▸ **本文抜粋**
----
旅倶楽部「こま通信」日記

これまで3500日以上世界を旅してきた小松が、より実り多い旅の実現と豊かな日常の為に主催する旅行クラブです。

ビルの谷間のチョイジンラマ宮殿

2023-09-25 10:54:12 | モンゴル
スフバートル広場から徒歩五分。
高層ビルが建ちはじめたど真ん中に残されている「チョイジンラマ宮殿」

20世紀はじめの絵地図に描かれている↓

↑円の中心が現在のスフバートル広場↑
↑現在国会議事堂がある場所に↑かつての活仏ジェプツェンダンパ・ホクトクの夏の宮殿が描かれている↑
↑円の下に描かれている寺院がチョイジンラマ宮殿↓

四角い塀にかこまれた姿は↓現在の敷地とほとんど変わらない↓

↑いちばん左下に見える白い障壁がこれ↓

↑一度壊されたものを修復したのがよくわかる↓

まわりのオフィス街で働く人たちがお弁当をひろげていた(^^)

↑正面の門を入る↓

絵地図と同様に前庭が広がり↓正面に内庭とを隔てる門がある

その門まで来ると↓本宮が見えた

チベット仏教というより中国の寺院建築。
この寺院が建てられた1908年にはモンゴルは清朝の支配下にあった。

↑漢民族の漢字の左に縦書きのモンゴル文字と満州文字↓右はザナバザルがチベット文字から考案したソヨンボ文字と思われる↓

左右は狛犬というよりロマネスク的なゾウと獅子


↑扁額の下はムカデ?
本宮に入る

左右にチベット仏教の奉納舞「ツァム」に使われる巨大な面と衣装が並べられている。


巨大で重そうに見えるが紙でつくられたもの

いわば紙粘土細工なので軽いのだそうだ。
----
▸ **データ抜粋**

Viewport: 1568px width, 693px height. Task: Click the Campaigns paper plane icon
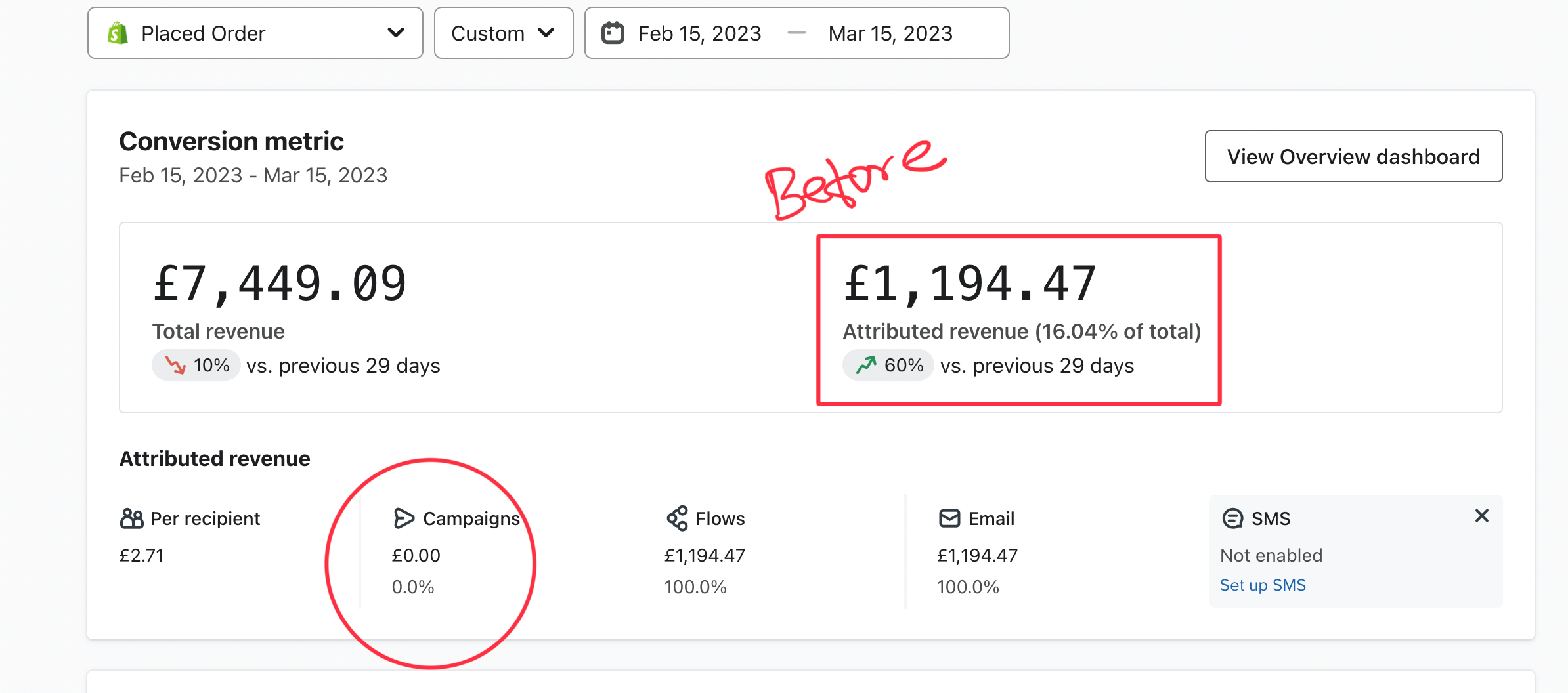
----
▸ **練習問題**
(1) チョイジンラマ宮殿の紀行文から、「旅倶楽部「こま通信」日記」で始まり「高層ビルが建ちはじめたど真ん中に残されている「チョイジンラマ宮殿」」で終わる部分をそのまま書き写しなさい。
(2) チョイジンラマ宮殿の紀行文によれば、この寺院は何年に建てられたか。
(3) チョイジンラマ宮殿の紀行文の最後の文に続けて、その先を書きなさい。

▸ **解答**
(1)
旅倶楽部「こま通信」日記

これまで3500日以上世界を旅してきた小松が、より実り多い旅の実現と豊かな日常の為に主催する旅行クラブです。

ビルの谷間のチョイジンラマ宮殿

2023-09-25 10:54:12 | モンゴル
スフバートル広場から徒歩五分。
高層ビルが建ちはじめたど真ん中に残されている「チョイジンラマ宮殿」

(2) 1908年。

(3)
正面に仏像なのは同じだが、
さらに奥の正面に空席があるのが独特↓

解説を読むと↑ここは活仏ジェプツェンダンパ・ホクトク=ボグド・ハーン8世の座る場所だった↑

↑ボグド・ハーンの座所前↑柱に囲まれたこの場所で国事の占いが行われていた。

占いをしていたのが「チョイジンラマ」で、ボグド・ハーンの実の弟だった。
その名前はアルファベット表記をすればChoijin Lama Luvsankhaidav
最後の(あえてカタカナ表記するなら)「ルフサンカイダヴ」が名前。
「チョイジン・ラマ」は尊称。


↑「チョイジン・ラマ」の等身大像がすぐ横にあってぎょっとした↑
別の旅行記で正面右手にあったもっとリアルな像を「チョイジンラマ像」と解説したものがあった↓
↓こちらの写真で頭だけが少し見えている↓

両方とも同一人物?
**
本宮向かって右側のお堂はザナバザルが祀られていた
※ザナバザルについてはこちらに書きました

ザナバザルが製作した鋳造をはじめ、ゆかりの品々が並べられている

↓こちらの二体の像はあきらかに首から上がつけかえられている

↑事情はわからないが社会主義時代にはここも寺としては廃絶されていた。
モンゴル国内でガンダン寺だけが存続を許されていたのである。
※ガンダン寺についてこちらに書きました

***
今回、チョイジンラマ宮殿は一人で訪問した。
現地の英語解説を読めるだけ読んだが、細部については分からないことだらけ。

ゆっくり解説してもらいながら見学できる機会がありますように(^^)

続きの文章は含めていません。